In an Australian publication, Sahil Mahtani of the Deutsche Bank sounds a warning note about London's property market.
Every £1 invested in London property in 1990 is now worth £5, double the performance of the FTSE 100.
Conservative estimates put average London house prices at 13 times average gross incomes.
London residential mortgage debt amounts to a quarter of the country’s total.
London’s housing market is huge, expensive, and hot. It’s not hard to find stories of property insanity in the capital and popular opinion holds that its a flood of foreign investors buying up homes and leaving them empty to accumulate value that has sparked the boom.
Mahtani says it’s simple supply and demand — the supply of homes has failed to keep pace with demand from buyers, be they foreign or otherwise.
But crucially Mahtani sees a second, overlooked factor for spiraling prices — buyers believe house prices will keep going up. People are willing to pay silly prices on the expectation prices will keep rising and they can cash in themselves later. That in turn bids up prices.

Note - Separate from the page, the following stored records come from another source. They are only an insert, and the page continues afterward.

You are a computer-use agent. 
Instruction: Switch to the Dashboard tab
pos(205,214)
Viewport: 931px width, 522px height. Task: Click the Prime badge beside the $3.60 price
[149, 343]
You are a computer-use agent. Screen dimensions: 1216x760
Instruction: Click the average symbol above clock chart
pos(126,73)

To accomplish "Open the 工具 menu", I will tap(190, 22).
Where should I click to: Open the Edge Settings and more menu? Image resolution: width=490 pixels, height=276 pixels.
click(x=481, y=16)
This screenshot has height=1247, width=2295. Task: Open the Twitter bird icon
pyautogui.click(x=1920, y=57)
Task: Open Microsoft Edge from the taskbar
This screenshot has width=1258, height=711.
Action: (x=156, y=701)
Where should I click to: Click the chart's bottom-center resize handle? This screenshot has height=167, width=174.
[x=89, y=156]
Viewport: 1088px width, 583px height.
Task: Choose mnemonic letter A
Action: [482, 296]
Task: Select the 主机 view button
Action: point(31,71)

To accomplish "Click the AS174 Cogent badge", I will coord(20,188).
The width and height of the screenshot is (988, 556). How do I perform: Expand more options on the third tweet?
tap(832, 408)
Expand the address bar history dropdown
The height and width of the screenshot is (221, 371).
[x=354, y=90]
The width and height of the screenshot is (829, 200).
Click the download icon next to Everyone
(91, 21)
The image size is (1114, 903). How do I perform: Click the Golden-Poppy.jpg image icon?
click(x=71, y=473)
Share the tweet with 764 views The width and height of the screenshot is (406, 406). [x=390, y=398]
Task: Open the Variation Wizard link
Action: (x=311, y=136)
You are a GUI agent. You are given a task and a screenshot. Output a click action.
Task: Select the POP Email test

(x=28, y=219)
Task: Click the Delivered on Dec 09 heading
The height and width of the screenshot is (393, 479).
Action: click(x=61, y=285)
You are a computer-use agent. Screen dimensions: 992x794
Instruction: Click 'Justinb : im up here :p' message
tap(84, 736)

On the first point, he almost immediately contradicts himself:
He points to the Hong Kong property crash of 1997, when prices dropped 40% in just over a year, as evidence for what happens when the wind changes direction on public opinion.
Here’s Mahtani:
A shift in expectations about future supply was much more instrumental in bringing about the downturn. The post-handover government had made it known that it would welcome a decline in property prices and would increase supply by 85,000 units a year. In retrospect, at no point during the next five years did housing completions reach 35,000 annually. Yet because the decision had credibility, it changed expectations and the 85,000 figure is still cited today as a reason for the market decline. The government announcement precipitated a change in psychology that diminished the speculative increment in the market.
It didn’t matter that supply increased nowhere near as much as promised — the “psychology” had changed and that was enough to send buyers running.
In other words, the supply of housing did not change, but public perceptions did, which tends to suggest that the fall was all to do with psychology and nothing to do with supply and demand. Ricardo, in his Law of Rent, recognised that land prices are driven by public sentiment and there is ample historical evidence that this is so.
Whilst there is also evidence that supply and demand affect land prices locally, within London the "bubble" effect is so strong and demand is so ramped up by it, that there is simply not the physical space to increase supply enough to have any effect on price.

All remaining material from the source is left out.